1. Academic Validation
  2. Choreoacanthocytosis in a Mexican family

Choreoacanthocytosis in a Mexican family

  • Arch Neurol. 2007 Nov;64(11):1661-4. doi: 10.1001/archneur.64.11.1661.
José L Ruiz-Sandoval 1 Víctor García-Navarro Erwin Chiquete Carol Dobson-Stone Anthony P Monaco Lucía E Alvarez-Palazuelos Juan J Padilla-Martínez Esperanza Barrera-Chairez Erika I Rodríguez-Figueroa Guillermo Pérez-García
Affiliations

Affiliation

  • 1 Department of Neurology and Neurosurgery, Hospital Civil de Guadalajara Fray Antonio Alcalde, Universidad de Guadalajara, Guadalajara, Jalisco, Mexico. [email protected]
Abstract

Background: Choreoacanthocytosis (CHAC) (Online Mendelian Inheritance in Man accession No. 200150) is a hereditary neurodegenerative syndrome characterized by movement disorders, cognitive decline, myopathy, behavioral changes, and acanthocytosis and is caused by mutations in the VPS13A gene.
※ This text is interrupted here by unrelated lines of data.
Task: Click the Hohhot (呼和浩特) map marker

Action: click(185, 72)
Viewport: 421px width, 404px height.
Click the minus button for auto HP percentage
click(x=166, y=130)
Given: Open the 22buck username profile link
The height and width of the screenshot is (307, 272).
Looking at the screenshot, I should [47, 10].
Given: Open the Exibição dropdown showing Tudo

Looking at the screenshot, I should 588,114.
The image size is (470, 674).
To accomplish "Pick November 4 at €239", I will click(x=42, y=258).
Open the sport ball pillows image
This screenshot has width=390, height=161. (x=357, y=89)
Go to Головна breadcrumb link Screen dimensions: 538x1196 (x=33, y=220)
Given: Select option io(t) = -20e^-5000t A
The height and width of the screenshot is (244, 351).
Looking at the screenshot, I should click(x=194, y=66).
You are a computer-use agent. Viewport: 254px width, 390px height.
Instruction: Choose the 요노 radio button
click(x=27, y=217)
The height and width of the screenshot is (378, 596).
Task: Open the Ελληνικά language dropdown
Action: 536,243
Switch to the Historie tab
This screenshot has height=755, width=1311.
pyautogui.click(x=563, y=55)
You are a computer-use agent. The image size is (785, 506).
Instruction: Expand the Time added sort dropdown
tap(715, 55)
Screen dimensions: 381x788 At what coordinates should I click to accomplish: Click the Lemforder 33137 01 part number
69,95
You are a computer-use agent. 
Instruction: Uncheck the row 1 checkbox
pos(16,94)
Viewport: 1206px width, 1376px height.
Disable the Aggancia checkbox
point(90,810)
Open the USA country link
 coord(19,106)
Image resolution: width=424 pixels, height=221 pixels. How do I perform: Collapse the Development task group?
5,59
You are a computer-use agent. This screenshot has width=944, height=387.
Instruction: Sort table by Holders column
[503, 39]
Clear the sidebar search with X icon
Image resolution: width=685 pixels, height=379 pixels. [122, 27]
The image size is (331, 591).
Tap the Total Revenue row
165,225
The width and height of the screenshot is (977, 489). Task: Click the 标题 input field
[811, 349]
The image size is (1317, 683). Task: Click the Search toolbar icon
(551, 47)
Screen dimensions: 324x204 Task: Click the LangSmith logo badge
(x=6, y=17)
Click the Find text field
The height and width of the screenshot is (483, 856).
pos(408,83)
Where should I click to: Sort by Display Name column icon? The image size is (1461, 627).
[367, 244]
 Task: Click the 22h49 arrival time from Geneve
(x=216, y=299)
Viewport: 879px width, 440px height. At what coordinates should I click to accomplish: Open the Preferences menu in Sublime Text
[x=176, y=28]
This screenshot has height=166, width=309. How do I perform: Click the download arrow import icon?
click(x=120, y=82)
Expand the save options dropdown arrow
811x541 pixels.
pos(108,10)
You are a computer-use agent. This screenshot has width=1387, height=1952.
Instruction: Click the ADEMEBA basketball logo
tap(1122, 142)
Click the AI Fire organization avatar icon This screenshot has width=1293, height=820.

Objective: To describe the cases of 2 Mexican women with clinical and molecular characteristics compatible with CHAC.

Design: Case reports. Patients Choreoacanthocytosis was identified in 2 Mexican mestizo sisters with healthy consanguineous parents. Clinical manifestations began at different ages.

Results: The onset of signs and symptoms of CHAC in the proband was at age 32 years and was characterized by balancing problems followed by chorea, compulsive lip and tongue biting with buccolingual self-mutilation, dysarthria, dysphagia, and weight loss. The first clinical manifestations in the proband's sister occurred at age 45 years and included multiple motor and verbal tics, with coprolalia, followed by lip and tongue biting, self-mutilation, and chorea. The clinical findings in both sisters were remarkable for acanthocytosis that developed late, when neurologic changes were already evident. Mutation screening of the VPS13A gene revealed homozygosity for the frameshift mutation c.3556_3557dupAC in exon 33. Currently, the proband's sister, in whom neurologic defects developed 13 years after onset of CHAC in the proband, is the least affected.

Conclusions: The same mutation of the VPS13A gene can be expressed differently in the same family. This observation confirms the notion that there is considerable heterogeneity in the clinical manifestation of CHAC.